THE TASK:
Copy out, word for word, the lines below between the line holding "Describe the element" and the line holding "This screenshot has", inclusive, and nothing else.

[Opening SUPPLIED ENTRIES section]

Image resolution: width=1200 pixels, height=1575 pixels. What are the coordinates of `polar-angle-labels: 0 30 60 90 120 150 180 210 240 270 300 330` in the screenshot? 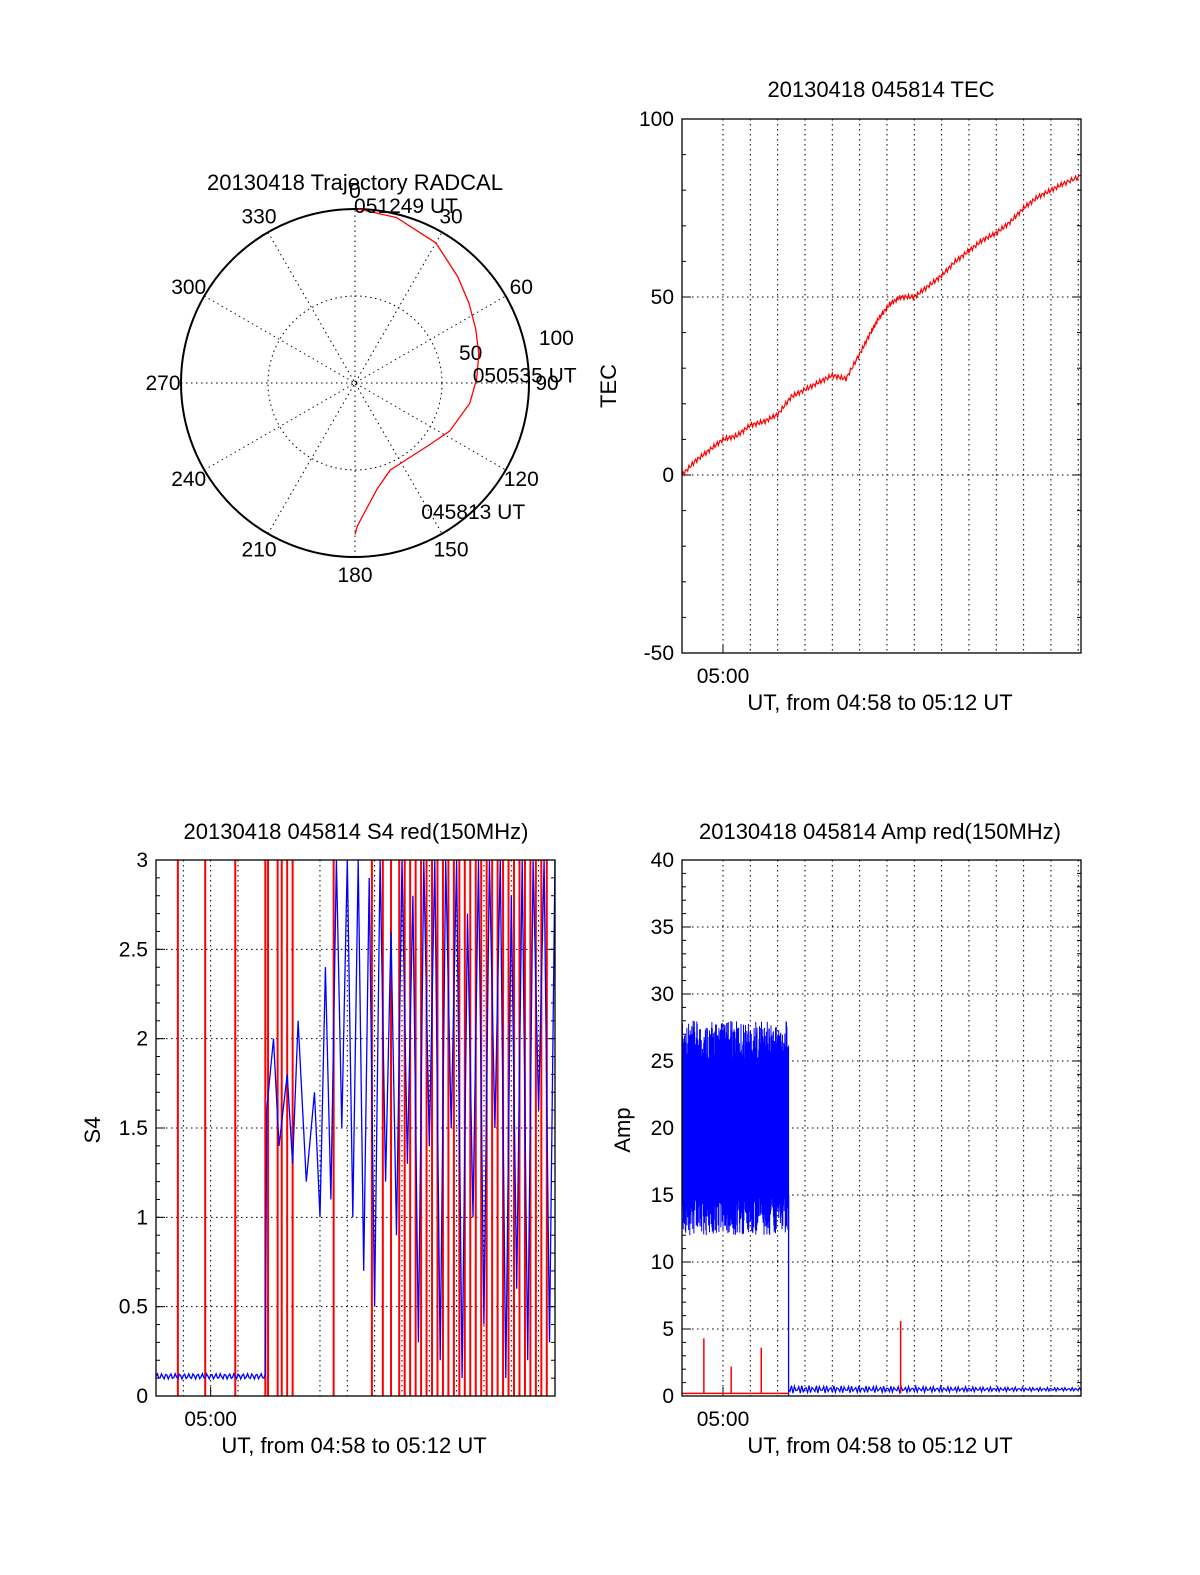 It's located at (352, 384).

[Closing SUPPLIED ENTRIES section]
[Opening SUPPLIED ENTRIES section]

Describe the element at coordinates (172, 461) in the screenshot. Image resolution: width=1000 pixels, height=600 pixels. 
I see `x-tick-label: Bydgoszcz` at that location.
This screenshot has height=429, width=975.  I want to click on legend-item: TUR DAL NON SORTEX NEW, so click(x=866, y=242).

[Closing SUPPLIED ENTRIES section]
[Opening SUPPLIED ENTRIES section]

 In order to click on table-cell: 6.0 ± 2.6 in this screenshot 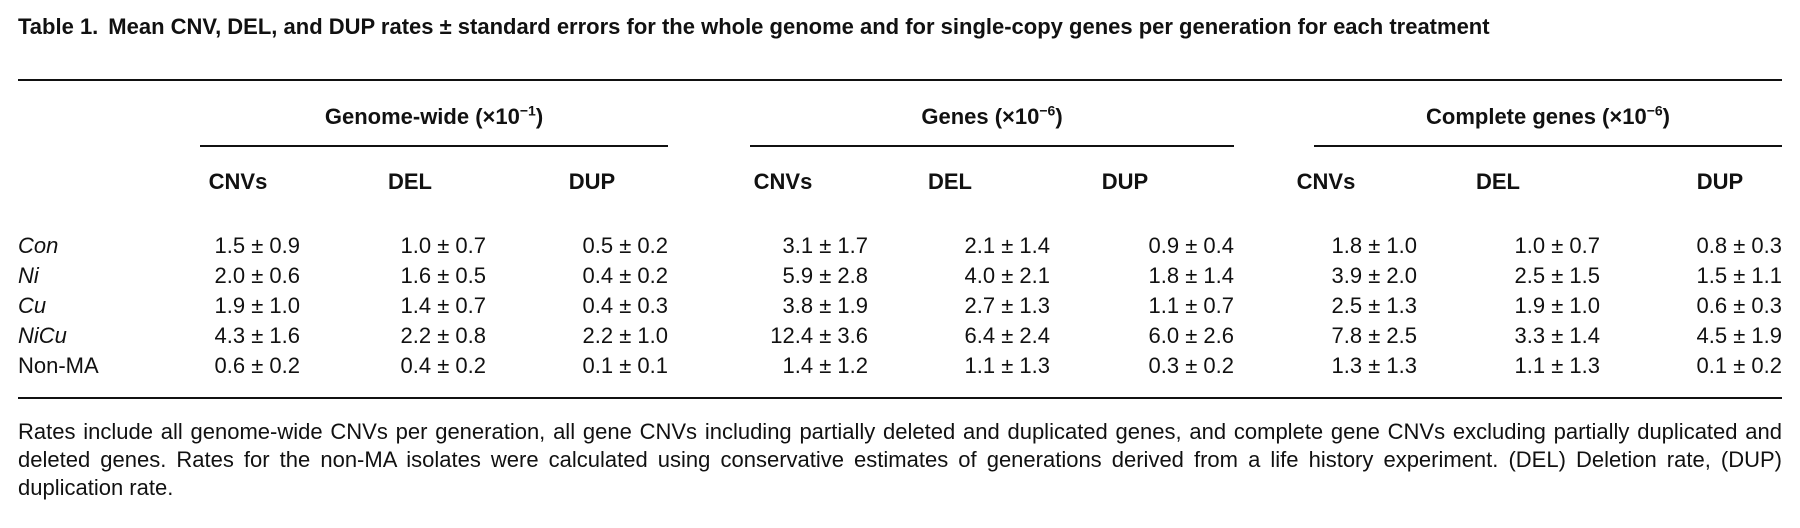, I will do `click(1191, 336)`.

[Closing SUPPLIED ENTRIES section]

SOLUTION FOR THIS PROBLEM:
Describe the element at coordinates (172, 461) in the screenshot. Image resolution: width=1000 pixels, height=600 pixels. 
I see `x-tick-label: Bydgoszcz` at that location.
This screenshot has height=429, width=975.  I want to click on legend-item: TUR DAL NON SORTEX NEW, so click(x=866, y=242).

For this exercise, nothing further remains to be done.